First of all, there is no way to objectively compare thinking of ‘earlier Americans’ with modern ones, they are dead. So we don’t know how they would respond, and Kersten’s rationale is a total failure. We ALSO don’t know if the people who were queried in any study were liberals, conservatives, or centrists, OR what their religious views were. The
Sapolsky piece in the WSJ observed:
We can extend empathy to another organism and feel its pain like no other species. But let’s not be too proud of ourselves. As this study and too much of our history show, we’re pretty selective about how we extend our humaneness to other human beings.
Yes, WORLD HISTORY shows we have been very selective in how we extend our humaneness to other human beings, not just recent developments in philosophy and political thinking. You know what else is well documented? That people who are abusive to animals are more likely to be abusive to people, and that people who are kind to animals, empathetic to them, are more likely to be kind and empathetic to other human beings. So it is a false dichotomy to pose and either /or choice between dogs and humans for decency and kindness, and compassion.
And as to the us versus them complaint of Ms. Kersten? Really? Has there been a political movement that has demonized others to the extent that conservatives do SO many in us-versus-them thinking? Is there any comparison for the paranoia and conspiracy theories of the “those “Others” who are not like us are coming to get us” rationales? I can’t think of any group that expends more time, energy and effort in hating other groups of people than the way conservatives demonize people over sexual orientation, minority people, immigrants, people of religious beliefs different from their own, people based on jobs and job-related organizations like Unions, or who make derogatory assumptions based on a socioeconomic difference.
If Katherine Kersten were faced with saving a foreign person, dressed in ‘Muslim-appearing clothes’ quote from Juan Williams on Fox TV, the one that got him fired, I not only believe, based on her writing, that she would not save such a person — a foreigner — from an on-coming bus, I think she would have a hard time controlling the impulse to push him or he under it, as so many conservatives try to do. What does that say about right wing thinking? It says it is full of prejudice and hate and fear of ‘foreigners’.
“…But when I get on the plane, I got to tell you, if I see people who are in Muslim garb and I think, you know, they are identifying themselves first and foremost as Muslims, I get worried. I get nervous.”
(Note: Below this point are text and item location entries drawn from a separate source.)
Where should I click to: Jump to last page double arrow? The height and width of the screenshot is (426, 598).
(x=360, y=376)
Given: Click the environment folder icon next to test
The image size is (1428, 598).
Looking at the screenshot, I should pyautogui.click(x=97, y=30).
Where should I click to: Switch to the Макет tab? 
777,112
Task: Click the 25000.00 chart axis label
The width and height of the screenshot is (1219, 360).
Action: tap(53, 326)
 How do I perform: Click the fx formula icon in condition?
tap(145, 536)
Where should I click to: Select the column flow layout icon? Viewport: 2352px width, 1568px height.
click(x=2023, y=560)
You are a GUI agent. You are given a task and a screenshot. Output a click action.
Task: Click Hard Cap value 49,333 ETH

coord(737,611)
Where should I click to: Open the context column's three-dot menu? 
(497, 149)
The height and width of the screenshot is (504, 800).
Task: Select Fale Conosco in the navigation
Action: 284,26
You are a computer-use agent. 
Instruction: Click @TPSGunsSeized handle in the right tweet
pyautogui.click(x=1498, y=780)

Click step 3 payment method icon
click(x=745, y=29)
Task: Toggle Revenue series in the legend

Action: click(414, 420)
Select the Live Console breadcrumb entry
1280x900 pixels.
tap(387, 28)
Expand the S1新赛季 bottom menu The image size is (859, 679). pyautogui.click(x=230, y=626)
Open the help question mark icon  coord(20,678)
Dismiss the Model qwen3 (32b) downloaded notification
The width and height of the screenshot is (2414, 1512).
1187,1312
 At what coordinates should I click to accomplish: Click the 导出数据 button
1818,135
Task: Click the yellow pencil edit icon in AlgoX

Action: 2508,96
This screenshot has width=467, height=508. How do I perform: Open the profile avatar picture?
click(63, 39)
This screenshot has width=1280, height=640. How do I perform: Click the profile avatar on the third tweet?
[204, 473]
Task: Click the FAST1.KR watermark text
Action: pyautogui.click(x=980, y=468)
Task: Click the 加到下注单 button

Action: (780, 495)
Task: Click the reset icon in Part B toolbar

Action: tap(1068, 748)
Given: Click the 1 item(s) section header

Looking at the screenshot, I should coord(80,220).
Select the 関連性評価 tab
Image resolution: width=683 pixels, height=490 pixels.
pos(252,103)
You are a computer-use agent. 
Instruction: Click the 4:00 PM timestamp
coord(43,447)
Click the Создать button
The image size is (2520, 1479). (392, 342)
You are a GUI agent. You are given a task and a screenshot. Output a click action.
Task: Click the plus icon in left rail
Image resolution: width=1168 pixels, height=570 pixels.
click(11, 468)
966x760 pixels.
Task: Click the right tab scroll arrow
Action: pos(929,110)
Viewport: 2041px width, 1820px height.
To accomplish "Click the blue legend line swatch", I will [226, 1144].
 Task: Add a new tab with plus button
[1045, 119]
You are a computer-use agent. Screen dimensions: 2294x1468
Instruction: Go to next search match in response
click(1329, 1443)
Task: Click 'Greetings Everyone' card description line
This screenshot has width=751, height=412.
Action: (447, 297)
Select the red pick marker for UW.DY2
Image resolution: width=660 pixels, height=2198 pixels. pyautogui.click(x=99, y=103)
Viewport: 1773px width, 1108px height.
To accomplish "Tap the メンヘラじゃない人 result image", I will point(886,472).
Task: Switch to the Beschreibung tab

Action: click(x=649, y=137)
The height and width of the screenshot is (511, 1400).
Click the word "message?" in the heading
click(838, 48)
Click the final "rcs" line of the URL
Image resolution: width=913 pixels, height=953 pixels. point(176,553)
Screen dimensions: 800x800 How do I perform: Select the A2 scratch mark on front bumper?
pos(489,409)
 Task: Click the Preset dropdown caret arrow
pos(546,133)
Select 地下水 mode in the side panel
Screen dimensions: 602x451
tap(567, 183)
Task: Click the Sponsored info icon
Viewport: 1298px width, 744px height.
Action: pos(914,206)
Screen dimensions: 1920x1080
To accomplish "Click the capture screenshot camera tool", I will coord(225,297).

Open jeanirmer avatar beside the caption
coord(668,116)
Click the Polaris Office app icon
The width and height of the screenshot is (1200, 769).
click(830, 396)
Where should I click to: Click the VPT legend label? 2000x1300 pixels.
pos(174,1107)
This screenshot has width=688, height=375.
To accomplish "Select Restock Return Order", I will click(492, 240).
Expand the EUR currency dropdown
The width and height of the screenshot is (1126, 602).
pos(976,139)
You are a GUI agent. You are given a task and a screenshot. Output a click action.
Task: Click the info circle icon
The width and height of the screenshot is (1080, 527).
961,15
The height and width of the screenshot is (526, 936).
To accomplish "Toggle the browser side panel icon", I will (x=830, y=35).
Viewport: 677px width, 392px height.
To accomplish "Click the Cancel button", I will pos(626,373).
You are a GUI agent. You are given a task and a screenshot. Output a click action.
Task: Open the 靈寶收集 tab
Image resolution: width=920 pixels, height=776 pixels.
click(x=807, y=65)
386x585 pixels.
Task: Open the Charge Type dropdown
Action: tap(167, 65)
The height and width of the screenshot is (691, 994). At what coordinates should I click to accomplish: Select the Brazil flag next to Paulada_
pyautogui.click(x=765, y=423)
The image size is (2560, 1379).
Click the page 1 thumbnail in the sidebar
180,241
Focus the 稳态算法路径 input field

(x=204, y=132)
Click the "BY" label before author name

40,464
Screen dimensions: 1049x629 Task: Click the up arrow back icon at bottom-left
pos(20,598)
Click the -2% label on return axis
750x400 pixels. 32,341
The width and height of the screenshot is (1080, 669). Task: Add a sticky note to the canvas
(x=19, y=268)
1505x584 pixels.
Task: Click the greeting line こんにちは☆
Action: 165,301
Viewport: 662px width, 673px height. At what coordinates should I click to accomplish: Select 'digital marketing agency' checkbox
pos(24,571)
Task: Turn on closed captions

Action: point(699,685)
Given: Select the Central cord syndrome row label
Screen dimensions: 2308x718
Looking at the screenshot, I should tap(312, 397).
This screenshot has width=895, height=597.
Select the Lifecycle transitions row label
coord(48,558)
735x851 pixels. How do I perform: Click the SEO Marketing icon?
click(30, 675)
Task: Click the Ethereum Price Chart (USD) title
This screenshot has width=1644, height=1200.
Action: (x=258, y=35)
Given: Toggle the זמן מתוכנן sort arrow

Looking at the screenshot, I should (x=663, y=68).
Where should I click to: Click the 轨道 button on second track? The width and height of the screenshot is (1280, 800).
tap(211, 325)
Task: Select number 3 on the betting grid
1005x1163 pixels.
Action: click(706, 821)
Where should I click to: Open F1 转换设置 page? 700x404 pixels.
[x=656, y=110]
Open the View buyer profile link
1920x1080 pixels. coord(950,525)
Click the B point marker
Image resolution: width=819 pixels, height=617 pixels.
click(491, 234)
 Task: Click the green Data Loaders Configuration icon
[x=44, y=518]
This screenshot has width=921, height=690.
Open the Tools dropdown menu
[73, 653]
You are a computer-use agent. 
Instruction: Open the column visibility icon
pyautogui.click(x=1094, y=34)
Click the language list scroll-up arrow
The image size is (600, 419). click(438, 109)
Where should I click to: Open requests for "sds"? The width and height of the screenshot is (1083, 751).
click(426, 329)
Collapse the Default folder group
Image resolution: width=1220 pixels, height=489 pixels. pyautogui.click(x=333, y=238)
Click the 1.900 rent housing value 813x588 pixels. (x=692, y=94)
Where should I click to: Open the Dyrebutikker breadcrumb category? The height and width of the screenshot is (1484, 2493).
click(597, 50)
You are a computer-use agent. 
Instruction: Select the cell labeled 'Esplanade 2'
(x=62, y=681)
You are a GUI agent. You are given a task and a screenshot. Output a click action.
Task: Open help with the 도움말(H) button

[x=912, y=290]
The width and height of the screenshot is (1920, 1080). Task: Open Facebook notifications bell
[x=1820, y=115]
I don’t get nervous. I don’t think of them as ‘other’. I tend to think that a person, a human being who is dressed differently from the majority of those around them might be feeling isolated and even anxious. I think of them as needing AND DESERVING of compassion and kindness.
Conservatives have NOT shown themselves to be willing to extend themselves to save anyone else, people OR dogs or other species. They have made ZERO effort to combat the high death and rate of suffering in the United States do to our broken and failed health care system. They have shown zero concern for the poor. They have shown they would rather award corporate welfare than keep children and old people from being hungry. They have shown a willingness to exploit their fellow human beings without regard to life, liberty OR the pursuit of happiness. And they have shown, possibly the worst of all, given their yammering lip service to our Constitution and Founding Fathers, that they respect neither, when they engage in election tampering and voter suppression.
Kersten just demonstrated again the failed logic that the right uses to try to avoid confronting their many failures as human beings, particularly the failure to be sapient, as in homo sapiens. Shame shame shame on the STrib for giving this woman a platform for promoting willful ignorance, and for – presumably – paying her to do so.